In a nut-shell, pre-emptive computing, or time-slicing, is a function of the OS. It basically gives a few milliseconds to each thread that is running, regardless of which process that thread is a part of, and keeps the "context" of each thread so that the state of each thread can be handled appropriately when it's time for that thread to run; that's also known as a context switch.
A dual, quad, or even 128 core CPU does not change that, nor will the amount of CPU's in the system (e.g. 4 CPU's each with 128 cores). Each core can only execute 1 instruction per clock cycle.
What changes is how many instructions can be run in true parallel. If my CPU has 16 cores, then that means it can execute 16 instructions per clock cycle, and thus run 16 separate threads of execution without any context switching being necessary (though it does still happen, but that's a different issue).
This doesn't cover hyper-threading, in which 1 core can execute 2 instructions per cycle, essentially doubling your CPU count, and doesn't cover the idea of cache-misses or other low-level ideas in which extra cycles could be spent on a thread, but it covers the general idea of CPU scheduling.

Threads vs processess: are the visualizations correct?

I have no background in Computer Science, but I have read some articles about multiprocessing and multi-threading, and would like to know if this is correct.
SCENARIO 1:HYPERTHREADING DISABLED
Lets say I have 2 cores, 3 threads 'running' (competing?) per core, as shown in the picture (HYPER-THREADING DISABLED).
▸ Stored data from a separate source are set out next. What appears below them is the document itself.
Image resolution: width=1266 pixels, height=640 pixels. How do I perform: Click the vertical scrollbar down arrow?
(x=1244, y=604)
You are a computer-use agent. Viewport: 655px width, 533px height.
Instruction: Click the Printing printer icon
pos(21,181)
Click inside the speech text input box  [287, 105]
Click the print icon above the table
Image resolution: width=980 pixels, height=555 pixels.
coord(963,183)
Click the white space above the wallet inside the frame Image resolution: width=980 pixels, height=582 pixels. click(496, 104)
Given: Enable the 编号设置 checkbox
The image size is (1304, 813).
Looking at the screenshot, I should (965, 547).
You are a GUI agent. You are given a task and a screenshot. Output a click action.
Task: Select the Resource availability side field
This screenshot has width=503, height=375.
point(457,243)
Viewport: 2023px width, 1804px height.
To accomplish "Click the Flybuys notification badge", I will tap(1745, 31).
Then I take a snapshot at some moment, and I observe, for example, that:
Core 1 is running Thread 3.
Core 2 is running Thread 5.
Are these declarations (and the picture) correct?
A) There are 6 threads running in concurrency.
B) There are 2 threads (3 and 5) (and processes) running in parallel.
SCENARIO 2:HYPERTHREADING ENABLED
Lets say I have MULTI-THREADING ENABLED this time.
Are these declarations (and the picture) correct?
C) There are 12 threads running in concurrency.
D) There are 4 threads (3,5,7,12) (and processes) running in 'almost' parallel, in the vcpu?.
E) There are 2 threads (5,7) running 'strictlÿ́' in parallel?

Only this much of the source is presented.